Conrad wrote this novel to describe Marlow’s journey and the reader is immediately
immersed in how he will change. In one scene the doctor begins to measure Marlow’s head and
says that every man changes when they go down there, but the change is always on the inside
and how they start to think differently. Also, when Marlow first arrived in Africa, the man he
was walking through the streets with was completely indifferent to all the dying men, women,
and children around him. Marlow is struck by this, and gives one a cracker. However, the reader
is faced with how this place affected this man so much. He no longer cares about human life. As
Marlow travels further into the interior he encounters the natives, the peaceful cannibals and the
violence on the shores, with the jungle always pressing inwards. Even Kurtz was a different,
changed man. The selfish arrogance in which Kurtz embodied was ultimately destroyed in his
dying whispers, “The horror! The horror!” The jungle will change anyone that goes in, but the
question remains how different will the people emerge.
Also, history reveals that one of the motivations for traveling to places like the Congo in
Africa was to civilize the native populations there. This is a noble idea, but as Conrad writes the
story of Marlow, the readers begin to question whether the civilized people are the white men
with guns or the natives with their sticks. As Marlow arrives off of the coast of Africa he is
troubled by the sight of a group firing cannonballs at an empty shore, scurrying because they
think the natives are attacking them. Later on, Marlow employs the help of some of the
cannibalistic natives. Traveling on the same boat as some of the pilgrims, Marlow is shocked by
their level of control in eating rotten hippo meat and in staying incredibly calm when they start to
be attacked by some of the natives.
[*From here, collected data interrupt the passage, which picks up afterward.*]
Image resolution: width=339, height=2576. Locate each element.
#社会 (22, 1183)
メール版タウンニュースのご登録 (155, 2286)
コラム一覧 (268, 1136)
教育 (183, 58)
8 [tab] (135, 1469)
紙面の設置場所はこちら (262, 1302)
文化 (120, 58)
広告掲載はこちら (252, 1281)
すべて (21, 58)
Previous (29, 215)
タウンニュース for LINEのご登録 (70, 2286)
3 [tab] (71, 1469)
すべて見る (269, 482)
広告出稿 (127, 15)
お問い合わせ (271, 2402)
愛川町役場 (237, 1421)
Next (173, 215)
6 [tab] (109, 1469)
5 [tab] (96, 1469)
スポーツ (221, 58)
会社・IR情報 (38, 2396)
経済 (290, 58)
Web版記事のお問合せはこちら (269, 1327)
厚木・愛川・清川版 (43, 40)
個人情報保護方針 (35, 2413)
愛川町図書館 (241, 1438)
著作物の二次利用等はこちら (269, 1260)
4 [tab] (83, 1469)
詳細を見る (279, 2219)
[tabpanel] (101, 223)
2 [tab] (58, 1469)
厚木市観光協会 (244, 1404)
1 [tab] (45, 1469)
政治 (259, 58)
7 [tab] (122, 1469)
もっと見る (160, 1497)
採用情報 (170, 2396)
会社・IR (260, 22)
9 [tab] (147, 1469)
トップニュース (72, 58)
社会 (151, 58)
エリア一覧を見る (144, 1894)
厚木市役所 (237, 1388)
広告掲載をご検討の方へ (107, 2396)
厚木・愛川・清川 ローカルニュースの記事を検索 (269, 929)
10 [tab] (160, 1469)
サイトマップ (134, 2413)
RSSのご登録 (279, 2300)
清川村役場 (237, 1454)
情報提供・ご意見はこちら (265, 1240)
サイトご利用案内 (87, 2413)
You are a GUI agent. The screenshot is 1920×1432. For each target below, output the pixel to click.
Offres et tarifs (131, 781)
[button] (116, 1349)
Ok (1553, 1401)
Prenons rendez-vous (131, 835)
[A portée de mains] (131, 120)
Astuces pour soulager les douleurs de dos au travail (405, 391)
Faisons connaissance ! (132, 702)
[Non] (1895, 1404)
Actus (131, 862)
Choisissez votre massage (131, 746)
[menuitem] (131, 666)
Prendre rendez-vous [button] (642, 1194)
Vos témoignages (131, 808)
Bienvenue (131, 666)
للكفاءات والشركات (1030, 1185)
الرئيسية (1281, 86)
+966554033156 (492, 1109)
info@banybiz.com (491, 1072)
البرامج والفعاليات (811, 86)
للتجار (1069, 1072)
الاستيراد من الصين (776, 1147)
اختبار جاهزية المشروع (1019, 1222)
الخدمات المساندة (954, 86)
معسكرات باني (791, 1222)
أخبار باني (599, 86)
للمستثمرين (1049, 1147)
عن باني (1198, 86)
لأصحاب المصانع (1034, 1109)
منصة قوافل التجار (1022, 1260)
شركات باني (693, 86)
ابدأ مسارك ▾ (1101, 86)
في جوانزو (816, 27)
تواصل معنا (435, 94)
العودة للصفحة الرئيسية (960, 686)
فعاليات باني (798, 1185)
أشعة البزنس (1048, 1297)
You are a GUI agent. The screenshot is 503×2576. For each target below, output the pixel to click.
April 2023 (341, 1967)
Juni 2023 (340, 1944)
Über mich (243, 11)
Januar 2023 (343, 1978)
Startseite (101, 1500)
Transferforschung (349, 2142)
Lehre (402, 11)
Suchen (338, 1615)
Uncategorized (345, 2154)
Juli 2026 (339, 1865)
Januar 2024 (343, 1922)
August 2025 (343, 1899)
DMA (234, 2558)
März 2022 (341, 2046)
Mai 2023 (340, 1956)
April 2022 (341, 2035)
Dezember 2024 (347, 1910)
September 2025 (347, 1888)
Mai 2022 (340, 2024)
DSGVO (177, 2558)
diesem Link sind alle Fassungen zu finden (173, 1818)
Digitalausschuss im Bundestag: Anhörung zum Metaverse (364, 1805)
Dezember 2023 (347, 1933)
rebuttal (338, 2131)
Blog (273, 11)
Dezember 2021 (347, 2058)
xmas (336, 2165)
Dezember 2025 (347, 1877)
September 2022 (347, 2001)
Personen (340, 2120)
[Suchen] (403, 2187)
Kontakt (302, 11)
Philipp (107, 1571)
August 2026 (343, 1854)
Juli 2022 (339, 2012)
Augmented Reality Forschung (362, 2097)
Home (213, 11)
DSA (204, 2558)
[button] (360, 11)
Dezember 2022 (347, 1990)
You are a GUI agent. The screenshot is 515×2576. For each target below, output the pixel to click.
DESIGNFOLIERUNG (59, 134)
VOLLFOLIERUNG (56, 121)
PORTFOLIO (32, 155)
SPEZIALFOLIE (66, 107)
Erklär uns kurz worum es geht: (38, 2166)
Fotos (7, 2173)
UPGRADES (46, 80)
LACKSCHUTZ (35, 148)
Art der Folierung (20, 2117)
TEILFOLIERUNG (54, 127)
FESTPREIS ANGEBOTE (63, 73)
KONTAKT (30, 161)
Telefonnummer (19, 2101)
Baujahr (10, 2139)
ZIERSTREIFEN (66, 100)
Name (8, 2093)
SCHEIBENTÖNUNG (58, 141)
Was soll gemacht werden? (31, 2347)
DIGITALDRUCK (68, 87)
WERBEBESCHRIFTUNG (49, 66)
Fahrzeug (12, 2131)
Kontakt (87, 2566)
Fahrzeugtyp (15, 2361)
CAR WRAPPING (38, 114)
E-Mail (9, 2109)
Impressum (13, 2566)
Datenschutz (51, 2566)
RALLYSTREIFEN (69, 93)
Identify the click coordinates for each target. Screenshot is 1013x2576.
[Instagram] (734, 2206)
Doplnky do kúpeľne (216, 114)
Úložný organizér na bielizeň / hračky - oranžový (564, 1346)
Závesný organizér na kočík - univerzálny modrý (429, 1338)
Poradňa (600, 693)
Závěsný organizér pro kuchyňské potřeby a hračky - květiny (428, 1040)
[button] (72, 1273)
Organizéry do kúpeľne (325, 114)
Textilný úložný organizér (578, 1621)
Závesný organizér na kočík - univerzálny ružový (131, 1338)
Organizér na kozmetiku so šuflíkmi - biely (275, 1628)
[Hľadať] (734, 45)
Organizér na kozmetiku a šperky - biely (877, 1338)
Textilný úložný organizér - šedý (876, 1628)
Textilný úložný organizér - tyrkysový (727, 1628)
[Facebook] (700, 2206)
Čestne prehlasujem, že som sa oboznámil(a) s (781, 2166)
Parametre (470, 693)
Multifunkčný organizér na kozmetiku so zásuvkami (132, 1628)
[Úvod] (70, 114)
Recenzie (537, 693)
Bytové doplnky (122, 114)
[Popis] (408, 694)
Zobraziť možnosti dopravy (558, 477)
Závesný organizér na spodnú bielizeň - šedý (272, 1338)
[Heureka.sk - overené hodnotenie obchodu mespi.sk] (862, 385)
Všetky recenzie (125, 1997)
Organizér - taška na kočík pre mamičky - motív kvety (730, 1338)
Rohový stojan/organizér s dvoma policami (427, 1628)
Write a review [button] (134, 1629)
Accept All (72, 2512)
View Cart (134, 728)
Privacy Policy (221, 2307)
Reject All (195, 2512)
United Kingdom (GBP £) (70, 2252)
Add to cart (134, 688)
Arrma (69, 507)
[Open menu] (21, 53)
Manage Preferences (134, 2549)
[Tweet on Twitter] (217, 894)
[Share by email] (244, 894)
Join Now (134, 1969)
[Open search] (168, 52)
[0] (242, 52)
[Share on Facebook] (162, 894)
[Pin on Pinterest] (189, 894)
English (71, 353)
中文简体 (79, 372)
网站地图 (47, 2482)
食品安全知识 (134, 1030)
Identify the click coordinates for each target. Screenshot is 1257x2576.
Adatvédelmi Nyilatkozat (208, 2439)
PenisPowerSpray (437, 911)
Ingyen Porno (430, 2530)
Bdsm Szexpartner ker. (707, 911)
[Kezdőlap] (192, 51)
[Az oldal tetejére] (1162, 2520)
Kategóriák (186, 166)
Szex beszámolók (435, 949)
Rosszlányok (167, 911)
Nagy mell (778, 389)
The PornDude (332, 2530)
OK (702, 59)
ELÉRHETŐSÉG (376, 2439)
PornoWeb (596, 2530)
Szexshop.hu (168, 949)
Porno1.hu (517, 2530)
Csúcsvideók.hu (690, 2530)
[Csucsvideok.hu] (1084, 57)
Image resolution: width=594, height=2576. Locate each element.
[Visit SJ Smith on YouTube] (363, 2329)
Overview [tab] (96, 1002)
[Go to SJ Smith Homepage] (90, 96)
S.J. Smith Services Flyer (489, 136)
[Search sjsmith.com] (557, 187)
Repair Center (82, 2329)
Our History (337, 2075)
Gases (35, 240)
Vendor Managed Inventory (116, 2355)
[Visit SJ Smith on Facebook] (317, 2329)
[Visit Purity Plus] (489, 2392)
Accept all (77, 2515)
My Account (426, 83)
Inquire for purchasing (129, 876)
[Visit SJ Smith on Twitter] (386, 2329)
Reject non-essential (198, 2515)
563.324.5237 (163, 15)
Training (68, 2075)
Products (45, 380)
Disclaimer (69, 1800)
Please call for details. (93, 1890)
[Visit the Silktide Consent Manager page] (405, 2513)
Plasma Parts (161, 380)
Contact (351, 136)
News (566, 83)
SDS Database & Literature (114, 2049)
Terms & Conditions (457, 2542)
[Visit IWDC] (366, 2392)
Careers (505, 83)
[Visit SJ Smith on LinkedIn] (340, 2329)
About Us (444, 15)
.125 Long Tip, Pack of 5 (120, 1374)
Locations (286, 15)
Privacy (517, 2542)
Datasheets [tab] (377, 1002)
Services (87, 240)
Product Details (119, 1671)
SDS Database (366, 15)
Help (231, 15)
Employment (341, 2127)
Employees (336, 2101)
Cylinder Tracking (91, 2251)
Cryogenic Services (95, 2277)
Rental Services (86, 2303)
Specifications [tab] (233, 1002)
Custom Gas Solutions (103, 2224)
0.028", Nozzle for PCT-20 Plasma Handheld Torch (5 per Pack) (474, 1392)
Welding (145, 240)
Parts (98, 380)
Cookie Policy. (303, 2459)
The cannibals were armed and ready for the attack while the
pilgrims were running around, frightened. Also, one of the most basic forms of human nature is
to not want to take the lives of other human beings. In multiple situations, Marlow does not see
this among the white Europeans. When first arriving, the white man was indifferent to death, and
later on he witnesses the pilgrims arm themselves for a battle against some of the natives, when
all that is required is to blow the whistle of the steam boat. Even then a single woman remains on
the beach and the pilgrims did not hesitate in their desires to still kill her. As the novel
progresses, the reader begins to see the savageness of the Europeans and the civility of the
natives and can’t help but wonder as to the true nature of humans and civilization.
Humanity is one of the most obscure and difficult things to understand and in Heart of
Darkness the readers are left with the horrible conditions of the Congo. As they read, more
questions arise on human nature. What does it take to change someone’s character completely,
and how will it change? As well as, who is really more civilized during the times of colonization
and all of the power struggles. Barthes said, “Literature is the question minus the answer” and
Conrad has displayed the nature of this statement in his novel, Heart of Darkness.